Table 1 Ligninolytic enzymes activities of Aspergillus sp. strain F-3

GC-GS analysis of products decomposed

GC-MS is used in the present study because it has been proved to be a suitable technique for analyzing low molecular weight compounds released from lignin due to degradation (Kirk et al. 1978; Janshekar et al. 1982). Small molecular products could be realized through GC-GS analysis of products degraded by Aspergillus sp. strain F-3. The results showed that alkali lignin could be effectively degraded by F-3 and be converted into broken phenol (C3–C8) and other compounds (Figs. 11, 12). Jouni’s study showed the α-hydroxyl groups in the propane chain of both phenolic and nonphenolic tetramers were first oxidized symmetrically in two successive steps to give monoketones and diketones (Jouni et al. 1987), then these ketone metabolites were decomposed through Cα–Cβ cleavage. The metabolic route may resemble Jouni’s results according to products degraded by F-3. But some products, such as 1,4-anthracenediol, were intricate now. They may be metabolites of F-3 or resultant products from alkali lignin. Butyl cyclohexyl phthalate may be transformed from abietic acid, which is the most abundant of several closely-related organic acids that constitute most of rosin, the solid portion of the oleoresin of coniferous trees (Table 2). The pathway and mechanism of alkali lignin decomposed by strain F-3 still need further studies. However F-3 is possessed of potential value in bioconversion and biodegradation of lignin and relative compounds.

Fig. 11
figure 11

Total ion chromatogram of the ethyl acetate-soluble portion from alkali lignin after biodegradation by Aspergillus sp. F-3 in shaking culture

Fig. 12
figure 12

Mass spectral data of alkali lignin-derived products in the ethyl acetate-soluble portion

Table 2 Lignin degradation products of Aspergillus sp. strain F-3 analyzed by GC-MS

Conclusions

The newly isolated Aspergillus sp. strain F-3 has peculiar node-like structures in its hyphae. This morphological character is different from present known species or strains of Aspergillus. A hypha extends only at its tip and the tapered region involved in this process is called the extension zone during its growth. The budges in the tip of hyphae were relative to the growth restarting. These cell-like bulges are different from suggestive intercalary spores, as no crosswalls were found. So the presence of bulges or node-like structures in hyphae of strain F-3, may be relative to the accumulation of some products, which may participate in alkali lignin-decomposing process.

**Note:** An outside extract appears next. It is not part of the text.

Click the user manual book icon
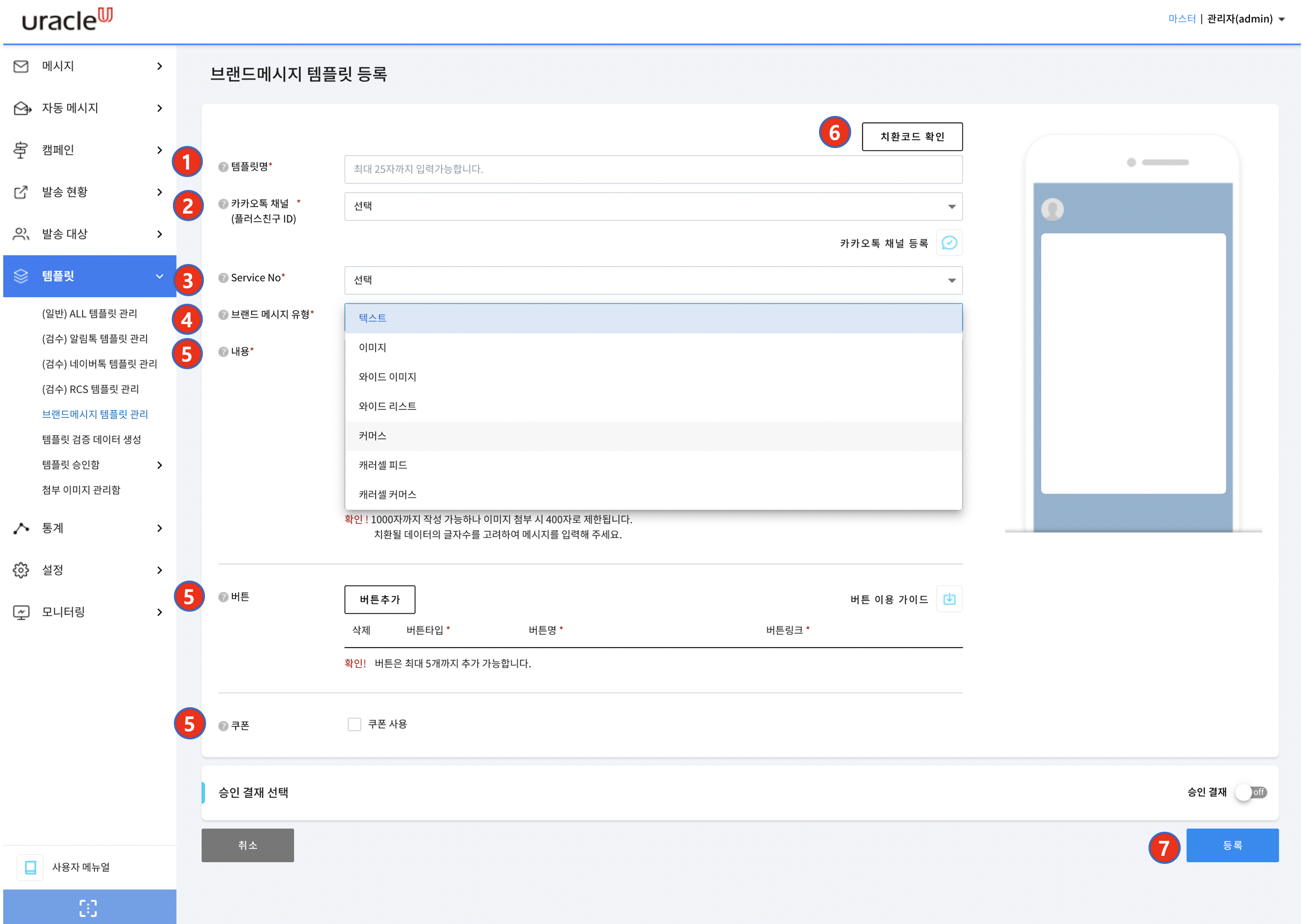The height and width of the screenshot is (924, 1302). tap(31, 867)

Aspergillus sp. strain F-3 is possessed of ligninolytic enzymes activities and is capable of degrading alkali lignin alone. GC-GS analysis of products decomposed by strain F-3 showed alkali lignin can be degraded to small molecules or converted into utilizable products.

The strain can effectively degrade alkali lignin under co-culture system of Pleurotus—Aspergillus. It implied their potential values in industrial use. Molds grow rapidly and with high antibacterial ability in natural environment. Many different mold species vary enormously in their tolerance to temperature and humidity extremes. Certain molds can survive in harsh conditions such as the snow-covered soils of Antarctica, refrigeration, highly acidic solvents, and even petroleum products such as jet fuel. The system of co-exist of PleurotusAspergillus may keep degradation activity under non-sterilized conditions with its relative strong antimicrobial contamination.